In the 1950s in the era of La Dolce Vita, Cinecitta Studios outside of Rome was a center of cinema, home to Federico Fellini. Inevitably, over the years the studio fell into disrepair. Now it’s undergoing a rebirth, led by a wave of American films. “The studio, built in 1937 by Mussolini as a propaganda instrument, is too often seen as a relic, fettered to Fellini and his peers: ‘It should be seen as a current place, full of people who will be in the cinema tomorrow, not decades ago. Now the most important are the Americans.’Many American productions have used the studio recently.”

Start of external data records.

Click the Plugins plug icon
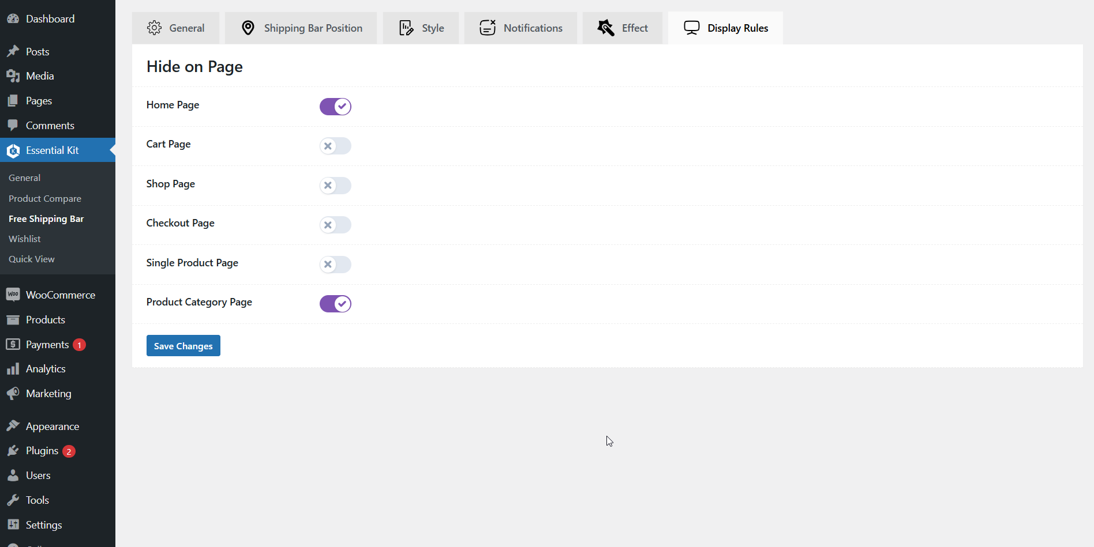Screen dimensions: 1094x547 pos(13,451)
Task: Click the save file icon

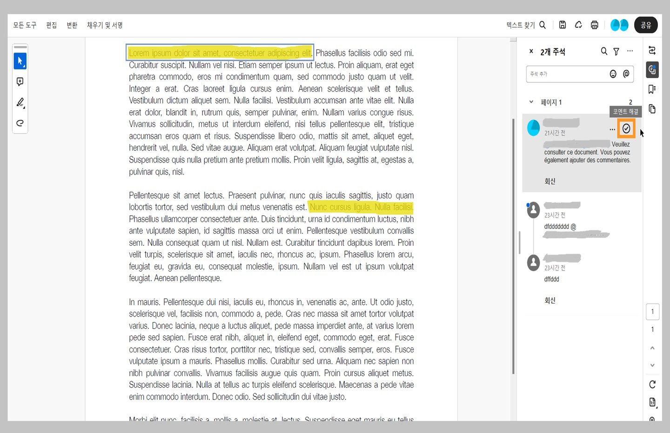Action: click(x=562, y=25)
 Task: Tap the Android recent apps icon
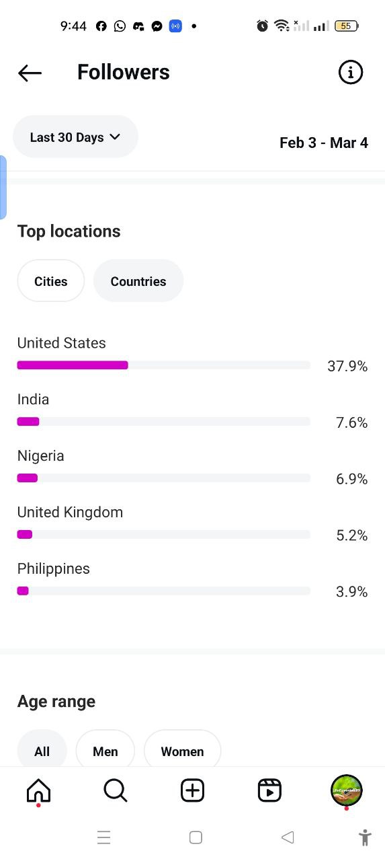pyautogui.click(x=103, y=837)
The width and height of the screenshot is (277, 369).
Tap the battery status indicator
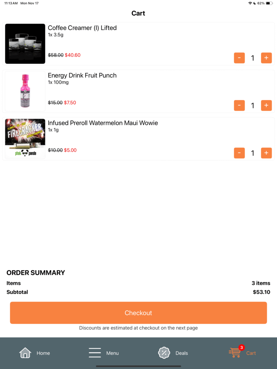click(x=269, y=3)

Damien Hirst Has A Go At Bach

For a new BBC TV series of the complete organ works of JS Bach, the producers asked artist Damien Hirst to create the opening titles. And what did he come up with? “A cloud of bees, like musical notes risen from the score, circles and hovers before settling like a thick black and gold wig on a bust of the composer JS Bach.”

Finding Fellini

A new documentary about Fellini spends time with the director just before he died. “Fellini was a huge narcissist, hugely generous in other ways, a contradictory man. There are a lot of nasty things we can say about Fellini because he had a diva personality, but he really was a genius. He’s someone who stayed true to his vision, and didn’t compromise one bit . And I have great respect for that.”

Lost In America – When All The Radio Sounds The Same

Used to be you could tell where you were in America by what was on the radio. “When I turned on the radio, I heard America singing, even in the dumb banter of ‘morning zoo’ hosts. But then last summer, rolling down a highway somewhere between Montana and Wisconsin, something new happened. I lost my way, and the radio couldn’t help me find it. I twirled the dial, but the music and the announcers all sounded alike, drained, disconnected from geography, reshuffling the same pop playlists and canned bad jokes. What a miserable trip. I heard America droning.”

Swearing On The Radio Is Fine If It’s In Italian?

A Toronto radio station airs a promotional spot full of obscenities. The uptight Canadian Broadcast Standards Council rules that the spot was okay. “Yes, the content was ‘coarse, crass, vulgar’ and ‘very much on the edge of acceptability,’ but it didn’t violate the code of ethics subscribed to by private broadcasters. Moreover, KISS’s defence was ‘entirely plausible,’ the CBSC ruled. The standards council went on to say it was ‘comforted by the fact that fewer people [were likely to have been] offended by the coarseness of the language’ since the comments were made in Italian.”

Senate Committee Votes To Overturn FCC

The Senate Commerce Committee votes to overturn parts of a Federal Communications Commission decision freeing media companies from decades-old ownership limits and allowing them to buy more outlets and merge in new ways. The proposal would “roll back changes that allowed individual companies to own television stations reaching nearly half the nation’s viewers and combinations of newspapers and broadcast stations in the same city. The Republican-controlled FCC relaxed those rules on June 2 with a 3-2 party-line vote.”